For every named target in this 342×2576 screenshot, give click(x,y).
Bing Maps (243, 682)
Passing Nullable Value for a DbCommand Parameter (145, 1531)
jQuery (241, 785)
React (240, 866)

→ **Exercise goal**: Start at the line containing "Passing Nullable Value" and transcribe through the end of the entries. Please keep both ends and add nothing.

→ **Result of this task**:
Passing Nullable Value for a DbCommand Parameter (145, 1531)
jQuery (241, 785)
React (240, 866)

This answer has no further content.